DeepSeek-VL icon indicating copy to clipboard operation
DeepSeek-VL copied to clipboard

4-bit quant?

Open nmandic78 opened this issue 11 months ago • 5 comments

Hi! Thank you for releasing this multimodal model. First test are impressive. Even 1.3B is good for its size. It is just that 7b version in full precision is still taxing on personal HW we have at home. Would it be possible to quantize it to int4 like Qwen did with their Qwen-VL-Chat-Int4? I think it would be best if you could do it and put it in your HF repo so community can use it. If not, maybe you could give us some guidelines how to do it.

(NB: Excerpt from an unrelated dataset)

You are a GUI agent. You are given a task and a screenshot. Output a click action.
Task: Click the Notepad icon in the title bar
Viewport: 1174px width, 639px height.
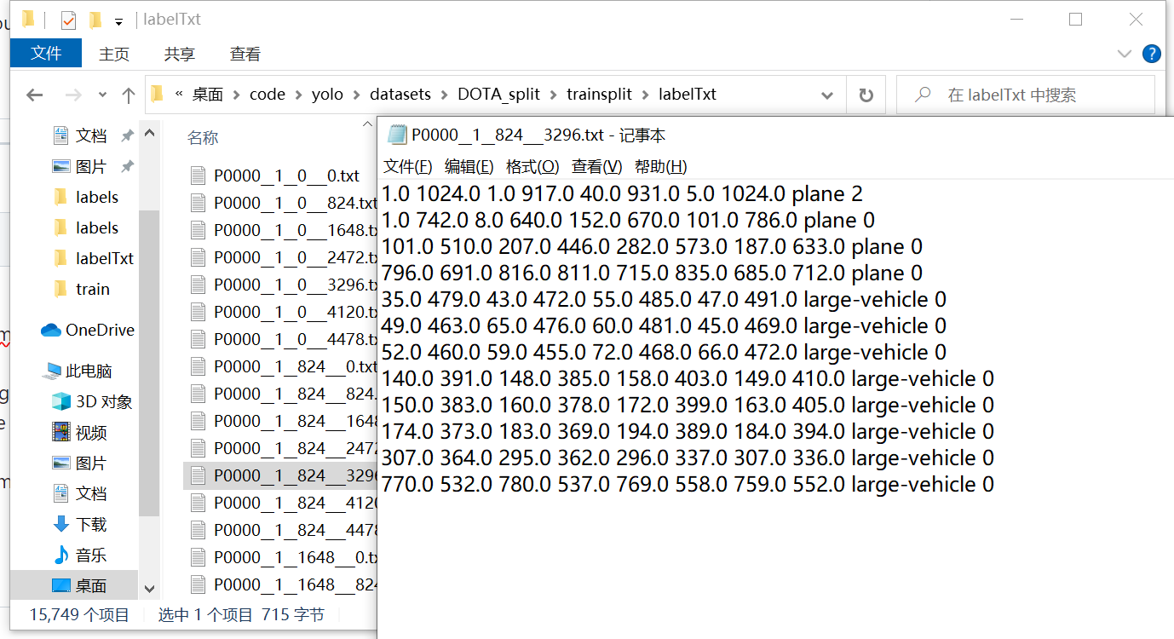(x=397, y=135)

nmandic78 avatar Mar 14 '24 13:03 nmandic78

Hey @nmandic78! I have applied 8-bit quantization to deepseek-vl-1.3b-chat which is the smallest model. I have a dummy repository where I throw all of my experiments. Unfortunately I haven't been able to push the model to the hub because serialization of the weights is not fully supported but I think you can do it in a different way. Here is a link to the notebook where I do the quantization, it's quite short.

jucamohedano avatar Mar 19 '24 14:03 jucamohedano

@jucamohedano, thank you for info. I'll take a look at quanto. On first glance I see they still have some issues with optimization ('latency: all models are at least 2x slower than the 16-bit models due to the lack of optimized kernels (for now).').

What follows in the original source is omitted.